Figure 1. Bradykinin receptors and oxidative stress: second messengers and physiological effects; bradykinin B1 and B2 receptors and their mutual effect on redox balance

Abbreviations: ↓, decreased; ↑, increased; BK, bradykinin; B1R, bradykinin B1 receptor; B2R, bradykinin B2 receptor; cGMP, cyclic guanosine monophosphate; Des-Arg9-BK, des-Arg9-bradykinin metabolite; Des-Arg10-BK, des-Arg10-kallidin metabolite; eNOS, endothelial nitric oxide synthase; ERK, extracellular signal-regulated kinase; Gαi, subunit α inhibitor of G protein; Gαq, subunit α of G protein; GC, guanylate cyclase; iNOS, inducible nitric oxide synthase; LysBK, lysyl-bradykinin; NADPH, nicotinamide adenine dinucleotide phosphate oxidase; NF-κB, nuclear factor κ-light-chain-enhancer of activated B cells; NO, nitric oxide; MEK, mitogen activated protein kinase kinase; PKB, phosphokinase B; PKC, phosphokinase B; PLC, phospholipase C; RAC, RAS-related C3 botulinum toxin substrate 1; RAS, rat sarcoma guanine-nucleotide-binding protein

Further studies are needed to better define the effects of oxidative stress on endothelial receptors as well as complement, contact, and plasminogen systems involved in the pathophysiology of HAE. Given the abundant expression of the receptors of those systems in PBMCs, their role is intriguing and largely unexplored.

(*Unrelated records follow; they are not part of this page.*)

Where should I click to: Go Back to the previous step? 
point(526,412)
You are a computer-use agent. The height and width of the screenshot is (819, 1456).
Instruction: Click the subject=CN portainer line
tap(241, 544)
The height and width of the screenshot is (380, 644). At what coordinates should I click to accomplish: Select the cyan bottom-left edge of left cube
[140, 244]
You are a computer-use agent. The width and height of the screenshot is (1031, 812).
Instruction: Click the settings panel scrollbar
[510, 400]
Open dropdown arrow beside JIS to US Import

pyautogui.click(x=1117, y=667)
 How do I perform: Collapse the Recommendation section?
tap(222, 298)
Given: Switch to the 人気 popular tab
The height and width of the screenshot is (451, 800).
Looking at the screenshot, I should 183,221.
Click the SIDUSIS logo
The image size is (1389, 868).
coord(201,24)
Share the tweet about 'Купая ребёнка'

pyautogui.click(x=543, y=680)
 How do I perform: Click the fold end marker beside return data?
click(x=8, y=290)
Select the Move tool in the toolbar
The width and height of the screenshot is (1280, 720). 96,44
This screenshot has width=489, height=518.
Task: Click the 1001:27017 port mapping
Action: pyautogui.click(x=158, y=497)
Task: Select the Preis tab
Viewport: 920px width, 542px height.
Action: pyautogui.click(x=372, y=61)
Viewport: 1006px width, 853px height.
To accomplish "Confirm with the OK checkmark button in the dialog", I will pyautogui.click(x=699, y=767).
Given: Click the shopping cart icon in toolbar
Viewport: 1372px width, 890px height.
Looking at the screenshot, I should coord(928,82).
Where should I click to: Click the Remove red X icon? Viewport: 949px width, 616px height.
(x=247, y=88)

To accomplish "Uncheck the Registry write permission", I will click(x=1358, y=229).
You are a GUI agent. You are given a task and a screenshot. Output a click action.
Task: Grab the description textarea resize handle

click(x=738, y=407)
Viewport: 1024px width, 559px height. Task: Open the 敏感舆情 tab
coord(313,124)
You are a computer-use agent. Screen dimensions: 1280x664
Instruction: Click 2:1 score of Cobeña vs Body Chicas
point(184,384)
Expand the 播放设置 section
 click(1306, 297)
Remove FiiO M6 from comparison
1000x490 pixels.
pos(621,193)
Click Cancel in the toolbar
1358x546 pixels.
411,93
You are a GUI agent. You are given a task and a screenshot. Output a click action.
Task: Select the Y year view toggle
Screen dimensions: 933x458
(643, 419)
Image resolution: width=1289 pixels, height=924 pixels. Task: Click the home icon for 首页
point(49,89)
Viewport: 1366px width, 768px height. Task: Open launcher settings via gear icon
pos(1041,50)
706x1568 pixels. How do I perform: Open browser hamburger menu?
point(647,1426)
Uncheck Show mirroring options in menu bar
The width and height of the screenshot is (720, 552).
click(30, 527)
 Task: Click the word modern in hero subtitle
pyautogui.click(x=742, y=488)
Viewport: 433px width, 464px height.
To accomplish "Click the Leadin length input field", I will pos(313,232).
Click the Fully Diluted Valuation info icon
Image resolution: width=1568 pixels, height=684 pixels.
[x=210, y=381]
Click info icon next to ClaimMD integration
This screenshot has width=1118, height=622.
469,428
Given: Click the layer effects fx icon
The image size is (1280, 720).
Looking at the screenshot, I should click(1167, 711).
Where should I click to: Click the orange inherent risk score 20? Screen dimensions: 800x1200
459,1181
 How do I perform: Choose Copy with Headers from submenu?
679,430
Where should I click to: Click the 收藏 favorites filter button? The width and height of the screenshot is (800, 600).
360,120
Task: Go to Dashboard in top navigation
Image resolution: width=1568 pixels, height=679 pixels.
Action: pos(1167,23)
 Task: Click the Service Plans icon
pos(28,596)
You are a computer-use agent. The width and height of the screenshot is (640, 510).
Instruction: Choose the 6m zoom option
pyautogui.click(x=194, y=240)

Also, the oxidation of fibrinogen is interesting, as it is known to have a pivotal role in the formation of AOPPs and may, in turn, cause functional alterations in fibrinogen or its fragments, possibly leading to altered procoagulant activity or modifying its direct effects on vascular permeability.3 Speculatively, it should be relevant to evaluate whether higher oxidative stress can induce a state of “vascular preconditioning,” similarly to VEGFs and angiopoietins,8 that may predispose or reduce angioedema attacks.

Even if the main cause of death among HAE patients has previously been upper airway edema with asphyxiation (20%–30% of C1-INH-HAE patients when treatments were not available), the efficacy of current treatments has resulted in a considerable decrease in mortality (0.35%–0.5% in appropriately treated patients) and more patients reaching older age. In this respect, since enhanced oxidative stress, endothelial dysfunction, and atherosclerosis are intertwined in a complex process that involves several mechanisms and is recognized as the leading cause of heart attacks myocardial infarction, stroke, and peripheral vascular disease,4 we envisage further studies in HAE patients to clarify this issue. Also, studies investigating the actual incidence of ischemic heart disease and stroke in HAE are warranted. Finally, the potential correlation of oxidative stress status with clinical and laboratory biomarkers of HAE should be further analyzed in multicenter studies enrolling adequately powered cohorts of patients with this rare disease, which might provide valuable insights into this topic.